MGM’s future needs will be seemingly endless, and goods and services needed will range from security to special hardware, signage, exterminators, alcoholic beverages — the casino has already agreed to work with local craft-beer producers — to food, which Ciuffreda said could be supplied by farmers in the Pioneer Valley. Other non-gaming vendors will include linen suppliers, garbage handlers, and limousine service companies. However, the majority of those firms won’t be hired for more than a year from now, when advertisements and meetings will provide interested businesses with the information they need.
“We are on track for the September 2018 opening and are excited to share in the economic growth,” said Seth Stratton, vice president and general counsel for MGM Springfield. “The silver lining is that there is still plenty of time for businesses to ramp up or start with us, and as we get closer to the opening, we will step up our own processes and procedures to formally do outreach with the business community so we can spend the amount of money we have agreed to in our contract.”

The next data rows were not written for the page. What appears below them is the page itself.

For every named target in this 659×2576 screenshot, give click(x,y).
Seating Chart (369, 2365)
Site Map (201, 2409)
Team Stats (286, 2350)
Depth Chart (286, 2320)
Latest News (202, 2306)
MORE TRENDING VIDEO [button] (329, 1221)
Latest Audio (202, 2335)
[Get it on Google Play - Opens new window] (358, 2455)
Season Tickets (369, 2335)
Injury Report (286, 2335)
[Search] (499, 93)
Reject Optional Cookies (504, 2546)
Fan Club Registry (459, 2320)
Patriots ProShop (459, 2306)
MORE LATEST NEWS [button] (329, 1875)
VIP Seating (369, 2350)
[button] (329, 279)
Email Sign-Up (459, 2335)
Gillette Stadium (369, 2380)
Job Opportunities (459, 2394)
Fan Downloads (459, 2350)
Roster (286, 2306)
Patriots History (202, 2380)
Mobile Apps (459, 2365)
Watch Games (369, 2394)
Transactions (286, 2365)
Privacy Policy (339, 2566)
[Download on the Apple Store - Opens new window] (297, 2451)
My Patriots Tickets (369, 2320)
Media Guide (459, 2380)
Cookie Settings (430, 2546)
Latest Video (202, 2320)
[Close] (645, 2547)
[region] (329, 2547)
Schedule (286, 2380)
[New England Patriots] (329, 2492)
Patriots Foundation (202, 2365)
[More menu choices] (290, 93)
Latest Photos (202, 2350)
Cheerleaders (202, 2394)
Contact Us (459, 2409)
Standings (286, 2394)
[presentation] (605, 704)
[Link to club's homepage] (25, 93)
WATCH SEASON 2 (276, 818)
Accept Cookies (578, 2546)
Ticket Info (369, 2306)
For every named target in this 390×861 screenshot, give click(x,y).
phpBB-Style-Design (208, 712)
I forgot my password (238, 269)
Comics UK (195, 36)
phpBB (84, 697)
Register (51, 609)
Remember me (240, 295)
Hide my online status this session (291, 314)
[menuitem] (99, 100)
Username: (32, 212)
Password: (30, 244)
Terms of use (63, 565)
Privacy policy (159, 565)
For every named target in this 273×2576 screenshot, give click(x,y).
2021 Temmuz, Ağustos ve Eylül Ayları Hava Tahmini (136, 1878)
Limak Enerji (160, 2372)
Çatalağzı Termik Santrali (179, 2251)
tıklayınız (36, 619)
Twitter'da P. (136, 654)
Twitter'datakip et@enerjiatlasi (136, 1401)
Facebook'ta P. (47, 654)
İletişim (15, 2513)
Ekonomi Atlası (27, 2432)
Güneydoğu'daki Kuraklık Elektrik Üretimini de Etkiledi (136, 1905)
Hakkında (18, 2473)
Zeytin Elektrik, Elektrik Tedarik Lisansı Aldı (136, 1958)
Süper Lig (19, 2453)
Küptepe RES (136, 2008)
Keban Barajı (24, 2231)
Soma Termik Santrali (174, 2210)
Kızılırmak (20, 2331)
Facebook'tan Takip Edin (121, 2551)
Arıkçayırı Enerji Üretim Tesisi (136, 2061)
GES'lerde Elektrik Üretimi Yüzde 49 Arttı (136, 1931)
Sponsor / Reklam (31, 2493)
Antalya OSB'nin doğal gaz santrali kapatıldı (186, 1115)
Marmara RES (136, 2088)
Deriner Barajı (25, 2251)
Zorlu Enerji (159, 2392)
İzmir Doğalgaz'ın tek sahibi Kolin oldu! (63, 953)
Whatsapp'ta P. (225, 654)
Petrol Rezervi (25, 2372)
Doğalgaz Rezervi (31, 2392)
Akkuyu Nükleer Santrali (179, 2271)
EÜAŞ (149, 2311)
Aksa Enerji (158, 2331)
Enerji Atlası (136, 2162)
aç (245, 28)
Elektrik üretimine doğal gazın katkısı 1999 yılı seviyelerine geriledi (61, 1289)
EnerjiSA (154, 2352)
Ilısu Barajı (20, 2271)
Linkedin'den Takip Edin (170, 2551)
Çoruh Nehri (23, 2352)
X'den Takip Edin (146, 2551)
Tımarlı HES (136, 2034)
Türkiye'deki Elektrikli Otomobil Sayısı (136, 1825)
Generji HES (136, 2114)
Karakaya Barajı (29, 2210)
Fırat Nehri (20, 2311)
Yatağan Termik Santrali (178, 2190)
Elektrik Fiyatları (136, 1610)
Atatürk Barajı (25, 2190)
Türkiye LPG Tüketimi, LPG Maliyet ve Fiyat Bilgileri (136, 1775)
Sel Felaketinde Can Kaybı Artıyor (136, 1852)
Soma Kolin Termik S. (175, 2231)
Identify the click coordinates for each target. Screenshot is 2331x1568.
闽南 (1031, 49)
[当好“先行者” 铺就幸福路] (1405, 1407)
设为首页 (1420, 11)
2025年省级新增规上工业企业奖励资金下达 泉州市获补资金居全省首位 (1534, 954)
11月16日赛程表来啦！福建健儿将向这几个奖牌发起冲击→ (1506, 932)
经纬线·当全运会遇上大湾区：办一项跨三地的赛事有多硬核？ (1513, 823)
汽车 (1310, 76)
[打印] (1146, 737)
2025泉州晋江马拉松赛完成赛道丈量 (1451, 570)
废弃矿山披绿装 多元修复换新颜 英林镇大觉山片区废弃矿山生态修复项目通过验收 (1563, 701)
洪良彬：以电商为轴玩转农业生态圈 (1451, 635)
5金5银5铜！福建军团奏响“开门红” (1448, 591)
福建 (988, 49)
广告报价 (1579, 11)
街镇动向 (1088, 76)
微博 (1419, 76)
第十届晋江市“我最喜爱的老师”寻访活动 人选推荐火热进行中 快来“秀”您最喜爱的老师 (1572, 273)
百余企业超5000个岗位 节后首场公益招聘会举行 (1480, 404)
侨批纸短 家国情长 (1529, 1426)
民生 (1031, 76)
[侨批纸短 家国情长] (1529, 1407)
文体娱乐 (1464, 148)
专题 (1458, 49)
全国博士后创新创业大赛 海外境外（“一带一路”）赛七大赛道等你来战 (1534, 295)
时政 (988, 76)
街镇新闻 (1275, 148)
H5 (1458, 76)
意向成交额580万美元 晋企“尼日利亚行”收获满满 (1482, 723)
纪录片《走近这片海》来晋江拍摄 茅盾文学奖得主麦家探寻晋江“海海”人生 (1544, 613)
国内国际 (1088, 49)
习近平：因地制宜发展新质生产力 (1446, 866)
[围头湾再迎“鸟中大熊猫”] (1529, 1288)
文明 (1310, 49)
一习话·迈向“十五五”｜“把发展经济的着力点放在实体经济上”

Ciuffreda said MGM will do well because it is a behemoth with an established history, but its future success will be measured by the impact it has on local companies. At this point, MGM is doing everything it promised, he noted, but the chamber will continue its quest to make sure its members benefit from the spinoff.
For example, the chamber has a 100-page document listing items that MGM Detroit purchases, and Ciuffreda intends to sit down with officials and find out what is procured from national companies and what could be supplied locally to fulfill the $50 million annual agreement as things move forward.
“We won’t leave any rocks unturned,” he told BusinessWest. “The trickle-down effect is not only going to happen, it’s happening right now and will continue to grow.”